Jender’s discussion of Rachel McKinney’s wonderful post on “grey rape” led me to McKinney’s site and a great discussion, with informative links, about underrepresentation in philosophy and engineering. And through those links to important information about women’s publishing in ‘top’ philosophy journals. And then back to Jender.
There’s a surely related phenomenon, and it’s mentioned interestingly enough in Female Science Professor’s Friday post, Training Wheels and Oracles.
One of my more oppressed female colleagues … had some new ideas for the course, but all of her ideas were ignored or dismissed except when one senior [male] faculty member stepped in to support her. Then her ideas were taken more seriously.
I have a young friend who has had a similar experience, except no one has stepped in to support her and, since she’s complained to one of the senior men, she now has a blot on her record which appeared in a report about her. She had not been asked for her side of the situation.

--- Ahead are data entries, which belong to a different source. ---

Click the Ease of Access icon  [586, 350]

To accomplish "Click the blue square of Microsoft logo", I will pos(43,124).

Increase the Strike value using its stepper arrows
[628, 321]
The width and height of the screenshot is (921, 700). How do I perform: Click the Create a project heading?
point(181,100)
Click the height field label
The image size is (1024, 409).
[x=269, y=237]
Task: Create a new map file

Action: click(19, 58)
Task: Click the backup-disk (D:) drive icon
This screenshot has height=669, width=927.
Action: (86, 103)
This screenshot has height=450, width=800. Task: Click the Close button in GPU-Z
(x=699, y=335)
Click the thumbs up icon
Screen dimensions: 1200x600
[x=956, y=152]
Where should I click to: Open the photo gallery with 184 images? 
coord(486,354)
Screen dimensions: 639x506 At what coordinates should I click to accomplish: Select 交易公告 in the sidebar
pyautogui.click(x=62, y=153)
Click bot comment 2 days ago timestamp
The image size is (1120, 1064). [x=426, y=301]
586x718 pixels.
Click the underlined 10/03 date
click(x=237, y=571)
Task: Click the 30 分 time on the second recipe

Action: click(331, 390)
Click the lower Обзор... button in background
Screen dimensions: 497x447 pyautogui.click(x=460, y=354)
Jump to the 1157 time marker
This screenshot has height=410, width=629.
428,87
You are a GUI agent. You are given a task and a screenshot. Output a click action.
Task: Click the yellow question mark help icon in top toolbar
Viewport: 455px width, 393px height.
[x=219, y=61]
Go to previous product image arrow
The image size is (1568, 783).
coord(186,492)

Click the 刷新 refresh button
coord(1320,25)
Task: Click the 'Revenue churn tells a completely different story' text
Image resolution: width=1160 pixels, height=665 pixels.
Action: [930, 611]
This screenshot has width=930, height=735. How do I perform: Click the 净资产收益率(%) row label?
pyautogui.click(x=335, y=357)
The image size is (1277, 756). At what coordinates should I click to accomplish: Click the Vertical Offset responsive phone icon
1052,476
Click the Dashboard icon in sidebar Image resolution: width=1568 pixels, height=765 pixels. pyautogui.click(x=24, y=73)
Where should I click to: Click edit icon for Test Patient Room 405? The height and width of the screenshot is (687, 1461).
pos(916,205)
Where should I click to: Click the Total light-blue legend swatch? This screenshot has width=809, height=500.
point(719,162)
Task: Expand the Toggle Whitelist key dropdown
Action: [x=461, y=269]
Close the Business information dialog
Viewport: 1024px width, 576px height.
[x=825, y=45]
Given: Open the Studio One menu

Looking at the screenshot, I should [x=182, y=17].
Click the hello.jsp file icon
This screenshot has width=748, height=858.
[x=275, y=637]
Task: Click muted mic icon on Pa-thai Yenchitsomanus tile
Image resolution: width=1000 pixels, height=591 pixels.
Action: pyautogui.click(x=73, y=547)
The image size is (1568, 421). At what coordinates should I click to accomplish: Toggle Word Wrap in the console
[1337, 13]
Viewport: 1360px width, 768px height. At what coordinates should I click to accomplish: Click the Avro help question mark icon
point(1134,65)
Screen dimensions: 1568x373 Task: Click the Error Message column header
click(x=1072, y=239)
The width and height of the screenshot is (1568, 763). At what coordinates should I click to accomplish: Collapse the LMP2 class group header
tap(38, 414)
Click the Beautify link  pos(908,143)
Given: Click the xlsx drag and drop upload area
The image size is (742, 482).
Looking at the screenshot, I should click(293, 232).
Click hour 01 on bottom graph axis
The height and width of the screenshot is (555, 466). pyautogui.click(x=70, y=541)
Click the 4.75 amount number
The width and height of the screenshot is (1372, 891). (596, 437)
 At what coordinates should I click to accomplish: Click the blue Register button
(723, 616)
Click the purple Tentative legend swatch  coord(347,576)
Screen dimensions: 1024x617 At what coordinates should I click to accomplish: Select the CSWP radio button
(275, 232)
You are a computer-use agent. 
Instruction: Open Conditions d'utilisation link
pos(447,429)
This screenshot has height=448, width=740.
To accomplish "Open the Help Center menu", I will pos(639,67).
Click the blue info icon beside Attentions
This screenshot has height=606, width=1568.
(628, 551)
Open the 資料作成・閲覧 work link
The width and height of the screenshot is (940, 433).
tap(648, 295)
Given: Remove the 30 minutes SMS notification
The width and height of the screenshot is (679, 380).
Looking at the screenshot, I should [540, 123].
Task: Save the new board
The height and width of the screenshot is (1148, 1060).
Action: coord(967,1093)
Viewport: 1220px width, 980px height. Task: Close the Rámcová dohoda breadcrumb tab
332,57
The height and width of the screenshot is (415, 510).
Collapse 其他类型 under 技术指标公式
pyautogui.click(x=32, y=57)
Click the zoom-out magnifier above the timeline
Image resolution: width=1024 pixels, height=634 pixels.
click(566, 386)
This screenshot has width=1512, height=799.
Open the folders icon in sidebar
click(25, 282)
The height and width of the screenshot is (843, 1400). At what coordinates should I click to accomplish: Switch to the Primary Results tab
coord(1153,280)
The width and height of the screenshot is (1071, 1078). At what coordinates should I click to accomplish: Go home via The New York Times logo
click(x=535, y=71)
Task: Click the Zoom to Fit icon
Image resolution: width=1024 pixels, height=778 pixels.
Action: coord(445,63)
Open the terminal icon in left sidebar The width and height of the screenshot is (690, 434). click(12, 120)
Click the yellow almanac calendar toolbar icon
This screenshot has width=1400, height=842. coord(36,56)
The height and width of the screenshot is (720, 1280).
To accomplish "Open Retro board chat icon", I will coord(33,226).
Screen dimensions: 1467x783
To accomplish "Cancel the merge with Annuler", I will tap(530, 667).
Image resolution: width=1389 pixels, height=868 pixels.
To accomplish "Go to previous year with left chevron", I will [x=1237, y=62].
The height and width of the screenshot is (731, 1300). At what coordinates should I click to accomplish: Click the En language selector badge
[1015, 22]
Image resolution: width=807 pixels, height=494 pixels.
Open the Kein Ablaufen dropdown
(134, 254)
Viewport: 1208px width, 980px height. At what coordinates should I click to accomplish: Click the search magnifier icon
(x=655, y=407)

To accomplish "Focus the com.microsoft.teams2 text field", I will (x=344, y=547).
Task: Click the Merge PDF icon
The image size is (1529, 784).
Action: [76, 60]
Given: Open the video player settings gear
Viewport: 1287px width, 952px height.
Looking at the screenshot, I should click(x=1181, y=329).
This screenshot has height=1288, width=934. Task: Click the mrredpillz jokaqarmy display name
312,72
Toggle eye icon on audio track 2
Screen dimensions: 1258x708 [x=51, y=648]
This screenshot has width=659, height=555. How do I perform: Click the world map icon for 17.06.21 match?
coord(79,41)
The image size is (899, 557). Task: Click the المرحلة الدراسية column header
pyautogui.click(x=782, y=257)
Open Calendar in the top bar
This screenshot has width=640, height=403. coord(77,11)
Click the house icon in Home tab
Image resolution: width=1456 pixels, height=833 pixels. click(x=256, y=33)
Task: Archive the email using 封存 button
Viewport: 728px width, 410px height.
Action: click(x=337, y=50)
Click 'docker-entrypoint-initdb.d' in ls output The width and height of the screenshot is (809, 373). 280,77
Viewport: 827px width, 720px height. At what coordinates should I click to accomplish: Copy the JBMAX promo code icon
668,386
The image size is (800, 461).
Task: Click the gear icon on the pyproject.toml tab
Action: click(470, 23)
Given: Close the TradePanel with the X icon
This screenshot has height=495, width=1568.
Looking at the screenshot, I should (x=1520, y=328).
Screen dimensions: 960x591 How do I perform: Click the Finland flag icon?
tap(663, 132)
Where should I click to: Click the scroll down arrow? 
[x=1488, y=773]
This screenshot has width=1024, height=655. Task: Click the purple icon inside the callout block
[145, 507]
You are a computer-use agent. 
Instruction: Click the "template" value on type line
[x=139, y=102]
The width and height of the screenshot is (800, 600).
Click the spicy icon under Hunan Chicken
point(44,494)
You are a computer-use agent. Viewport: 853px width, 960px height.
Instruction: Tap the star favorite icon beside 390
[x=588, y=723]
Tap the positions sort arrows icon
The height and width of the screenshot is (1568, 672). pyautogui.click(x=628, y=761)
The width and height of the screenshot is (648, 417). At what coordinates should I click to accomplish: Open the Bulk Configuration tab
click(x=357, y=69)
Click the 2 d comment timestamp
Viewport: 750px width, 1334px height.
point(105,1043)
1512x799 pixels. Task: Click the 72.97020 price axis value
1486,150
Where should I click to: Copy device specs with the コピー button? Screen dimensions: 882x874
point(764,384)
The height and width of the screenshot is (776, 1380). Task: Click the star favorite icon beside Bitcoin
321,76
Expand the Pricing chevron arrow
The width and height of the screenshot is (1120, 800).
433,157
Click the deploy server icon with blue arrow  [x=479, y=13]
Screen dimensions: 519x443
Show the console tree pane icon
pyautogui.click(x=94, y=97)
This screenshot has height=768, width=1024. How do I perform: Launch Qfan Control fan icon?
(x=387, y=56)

And it continues. I recounted a similar experience in a comment here.
I have often wondered why no one notices that the women are missing, as I did recently when one of my closest colleagues told me about a center director’s meeting. I should have been asked to the meeting, wasn’t, and apparently even a close male friend didn’t notice. Why is no one asking, Where are the women?
Let me invite hypotheses. They should also account for the following sort of exchange I had many times when discussing hiring minorities: August Male Academic Person: We’d hire more minorities but the good ones all get much better offers from top universities. JJ: Actually, that is not really true. Of all the African American PhD chemists graduated over X years from the top fifty departments, only 1 was hired by a top fifty department. (See here for the research on diversity and much more precise statistics.) August Person: O, so there aren’t any good ones.
Obviously, the August Person was not himself thoroughly involved in discriminatory practices.
Women have talked about the rampant discrimination for decades. Why has it been ignored?
Female Science Professor again:
In fact, I do ‘see’ sexism quite frequently; that is true. When you have been told directly and/or indirectly nearly every day for more than 20 years of a career as a female science professor that you are not as serious, intelligent, mature, interesting, technically skilled, quantitative, creative, or professional as men with equal or lesser talents, you do start to get the impression that sexism is pervasive.
I agree, it is often amazing to me that men just don’t seem to notice that women are missing. Like when we do graduate admissions and make rankings of TA candidates (new grad students who will get funding), and the list gradually assembles itself on the blackboard based on people’s votes and I realize once again there are no women, and then I sit there wondering how much longer should I wait before pointing this out? Will anyone else even notice? So far they never have, and then I get the negative energy projected back against me when once again I assume the feminist burden and point out what should be glaringly obvious. (And I won’t even go into the ‘shifting standards’ approach, according to which a TA candidate who already has a Ph.D. and teaching experience from another field, and who happens to be female, is marked off the list because that other field will somehow “interfere” with her teaching of philosophy.)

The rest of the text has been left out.